▶ [Exercise aim]: Copy each of the following entries line for line, with no changes.

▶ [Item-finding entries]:
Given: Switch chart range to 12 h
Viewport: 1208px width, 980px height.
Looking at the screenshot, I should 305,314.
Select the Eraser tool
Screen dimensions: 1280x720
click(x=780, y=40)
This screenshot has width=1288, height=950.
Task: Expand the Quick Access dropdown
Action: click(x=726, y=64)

▶ [Task response]:
Given: Switch chart range to 12 h
Viewport: 1208px width, 980px height.
Looking at the screenshot, I should 305,314.
Select the Eraser tool
Screen dimensions: 1280x720
click(x=780, y=40)
This screenshot has width=1288, height=950.
Task: Expand the Quick Access dropdown
Action: click(x=726, y=64)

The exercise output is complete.